> The problem
Every line in the records below that holds "computer" must be identified and copied.
[Records supplied — start]
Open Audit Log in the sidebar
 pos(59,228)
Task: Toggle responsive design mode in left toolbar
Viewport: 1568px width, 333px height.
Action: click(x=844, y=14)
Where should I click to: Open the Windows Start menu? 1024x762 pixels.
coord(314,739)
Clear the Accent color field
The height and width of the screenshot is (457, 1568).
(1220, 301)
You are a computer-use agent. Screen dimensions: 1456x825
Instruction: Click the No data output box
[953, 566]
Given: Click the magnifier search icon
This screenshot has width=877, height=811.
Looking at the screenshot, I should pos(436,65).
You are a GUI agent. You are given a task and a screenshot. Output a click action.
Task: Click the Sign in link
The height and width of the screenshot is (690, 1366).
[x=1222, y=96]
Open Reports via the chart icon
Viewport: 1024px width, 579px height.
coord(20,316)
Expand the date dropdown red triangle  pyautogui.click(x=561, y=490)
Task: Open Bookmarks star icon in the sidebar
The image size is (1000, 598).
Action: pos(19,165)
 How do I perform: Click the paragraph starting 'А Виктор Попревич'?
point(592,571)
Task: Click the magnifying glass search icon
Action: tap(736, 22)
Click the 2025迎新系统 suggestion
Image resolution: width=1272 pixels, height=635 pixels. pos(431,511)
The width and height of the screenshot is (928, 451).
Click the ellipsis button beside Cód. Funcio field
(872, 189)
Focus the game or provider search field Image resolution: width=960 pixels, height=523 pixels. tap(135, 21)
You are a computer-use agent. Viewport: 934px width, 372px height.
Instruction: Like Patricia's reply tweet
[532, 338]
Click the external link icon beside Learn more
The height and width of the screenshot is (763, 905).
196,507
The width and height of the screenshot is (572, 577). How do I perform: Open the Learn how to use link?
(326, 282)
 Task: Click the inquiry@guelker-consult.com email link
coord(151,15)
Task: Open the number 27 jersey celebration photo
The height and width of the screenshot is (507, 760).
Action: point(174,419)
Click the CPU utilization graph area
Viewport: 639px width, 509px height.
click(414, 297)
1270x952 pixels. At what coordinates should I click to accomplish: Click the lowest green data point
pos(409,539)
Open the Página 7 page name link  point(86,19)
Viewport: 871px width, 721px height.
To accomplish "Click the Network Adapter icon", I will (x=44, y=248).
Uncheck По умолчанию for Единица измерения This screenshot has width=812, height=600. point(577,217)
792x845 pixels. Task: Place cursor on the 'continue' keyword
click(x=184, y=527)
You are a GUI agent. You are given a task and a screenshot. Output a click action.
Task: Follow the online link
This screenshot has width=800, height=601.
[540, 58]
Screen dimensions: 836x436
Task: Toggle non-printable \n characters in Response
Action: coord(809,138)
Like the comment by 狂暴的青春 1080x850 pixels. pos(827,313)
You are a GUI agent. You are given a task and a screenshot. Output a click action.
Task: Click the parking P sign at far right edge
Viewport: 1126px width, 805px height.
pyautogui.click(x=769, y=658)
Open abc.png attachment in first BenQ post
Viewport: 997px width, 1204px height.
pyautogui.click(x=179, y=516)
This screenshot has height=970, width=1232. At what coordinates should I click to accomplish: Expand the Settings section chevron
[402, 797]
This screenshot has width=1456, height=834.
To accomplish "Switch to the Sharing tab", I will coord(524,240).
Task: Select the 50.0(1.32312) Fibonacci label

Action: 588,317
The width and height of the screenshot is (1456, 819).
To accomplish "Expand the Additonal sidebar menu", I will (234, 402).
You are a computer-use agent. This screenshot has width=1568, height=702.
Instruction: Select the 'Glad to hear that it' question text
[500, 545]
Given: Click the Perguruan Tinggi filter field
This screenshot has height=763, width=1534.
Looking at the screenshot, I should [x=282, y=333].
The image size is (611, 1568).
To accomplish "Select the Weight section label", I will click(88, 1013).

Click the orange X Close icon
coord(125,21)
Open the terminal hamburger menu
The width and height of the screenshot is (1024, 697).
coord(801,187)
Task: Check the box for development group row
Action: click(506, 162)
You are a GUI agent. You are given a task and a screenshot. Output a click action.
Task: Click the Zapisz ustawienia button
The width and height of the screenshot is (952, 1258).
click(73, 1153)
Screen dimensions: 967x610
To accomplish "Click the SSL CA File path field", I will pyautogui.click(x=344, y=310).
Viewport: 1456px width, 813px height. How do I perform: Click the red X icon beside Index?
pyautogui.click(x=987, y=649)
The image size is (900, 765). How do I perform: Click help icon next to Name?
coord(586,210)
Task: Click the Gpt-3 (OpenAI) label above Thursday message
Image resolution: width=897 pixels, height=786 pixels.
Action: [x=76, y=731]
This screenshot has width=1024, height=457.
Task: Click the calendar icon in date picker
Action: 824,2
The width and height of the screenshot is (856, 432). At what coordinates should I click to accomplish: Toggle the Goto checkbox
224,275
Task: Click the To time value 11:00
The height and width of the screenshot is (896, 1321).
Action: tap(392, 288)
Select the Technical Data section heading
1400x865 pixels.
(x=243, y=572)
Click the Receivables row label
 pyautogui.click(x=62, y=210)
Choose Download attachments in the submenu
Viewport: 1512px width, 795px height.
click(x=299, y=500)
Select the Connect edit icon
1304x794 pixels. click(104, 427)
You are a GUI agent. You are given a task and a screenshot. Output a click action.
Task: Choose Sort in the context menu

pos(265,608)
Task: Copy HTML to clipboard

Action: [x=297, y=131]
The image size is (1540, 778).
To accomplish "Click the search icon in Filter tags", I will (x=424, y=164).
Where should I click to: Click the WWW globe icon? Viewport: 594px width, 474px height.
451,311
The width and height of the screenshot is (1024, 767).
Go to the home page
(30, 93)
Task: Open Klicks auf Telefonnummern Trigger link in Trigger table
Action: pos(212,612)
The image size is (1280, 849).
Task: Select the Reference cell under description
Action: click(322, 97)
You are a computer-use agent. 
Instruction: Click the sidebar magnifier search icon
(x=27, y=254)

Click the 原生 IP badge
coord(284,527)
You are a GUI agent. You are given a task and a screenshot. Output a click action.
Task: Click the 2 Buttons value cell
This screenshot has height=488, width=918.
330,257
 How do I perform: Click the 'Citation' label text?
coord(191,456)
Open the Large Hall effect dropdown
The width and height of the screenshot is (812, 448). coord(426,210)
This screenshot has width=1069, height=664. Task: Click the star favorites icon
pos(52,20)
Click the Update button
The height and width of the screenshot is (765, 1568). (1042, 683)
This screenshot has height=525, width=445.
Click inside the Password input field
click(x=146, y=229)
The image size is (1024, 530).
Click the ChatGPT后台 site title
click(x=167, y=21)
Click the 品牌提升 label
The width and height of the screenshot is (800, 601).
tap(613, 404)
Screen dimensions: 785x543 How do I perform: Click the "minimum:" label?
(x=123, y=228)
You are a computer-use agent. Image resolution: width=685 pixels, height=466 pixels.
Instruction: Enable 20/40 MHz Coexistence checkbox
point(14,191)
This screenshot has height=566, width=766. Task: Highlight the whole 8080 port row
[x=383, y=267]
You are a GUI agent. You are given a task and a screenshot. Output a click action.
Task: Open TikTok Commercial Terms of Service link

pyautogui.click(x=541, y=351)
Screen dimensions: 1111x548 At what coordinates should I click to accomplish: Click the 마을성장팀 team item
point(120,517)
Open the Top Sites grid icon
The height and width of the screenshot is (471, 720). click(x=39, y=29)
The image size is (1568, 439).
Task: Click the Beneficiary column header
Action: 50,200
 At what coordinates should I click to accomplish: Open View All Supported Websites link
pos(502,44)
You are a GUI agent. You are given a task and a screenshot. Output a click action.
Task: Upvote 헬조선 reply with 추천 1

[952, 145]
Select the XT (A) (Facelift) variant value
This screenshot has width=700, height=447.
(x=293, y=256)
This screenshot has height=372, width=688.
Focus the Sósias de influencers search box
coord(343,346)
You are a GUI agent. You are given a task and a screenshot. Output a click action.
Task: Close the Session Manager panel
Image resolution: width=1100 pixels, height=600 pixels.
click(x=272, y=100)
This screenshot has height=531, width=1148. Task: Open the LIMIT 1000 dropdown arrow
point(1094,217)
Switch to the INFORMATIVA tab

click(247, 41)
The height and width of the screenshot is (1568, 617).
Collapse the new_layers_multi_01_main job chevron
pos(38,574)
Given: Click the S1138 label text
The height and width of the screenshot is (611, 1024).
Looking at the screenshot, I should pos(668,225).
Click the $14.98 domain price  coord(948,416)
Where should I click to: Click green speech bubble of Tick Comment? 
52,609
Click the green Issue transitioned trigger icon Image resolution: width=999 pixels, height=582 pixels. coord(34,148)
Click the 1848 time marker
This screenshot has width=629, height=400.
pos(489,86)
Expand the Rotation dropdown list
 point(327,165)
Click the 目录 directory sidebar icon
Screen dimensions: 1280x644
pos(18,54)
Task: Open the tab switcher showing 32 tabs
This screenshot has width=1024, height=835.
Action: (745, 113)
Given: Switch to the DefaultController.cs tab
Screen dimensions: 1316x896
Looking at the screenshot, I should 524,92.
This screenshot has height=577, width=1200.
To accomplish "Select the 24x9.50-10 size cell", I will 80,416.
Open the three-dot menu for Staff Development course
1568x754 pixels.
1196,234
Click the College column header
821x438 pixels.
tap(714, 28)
[Records supplied — finish]
> Completed exercise
You are a computer-use agent. Screen dimensions: 1456x825
You are a computer-use agent. Viewport: 934px width, 372px height.
You are a computer-use agent. This screenshot has width=1568, height=702.
You are a computer-use agent. 
You are a computer-use agent. Image resolution: width=685 pixels, height=466 pixels.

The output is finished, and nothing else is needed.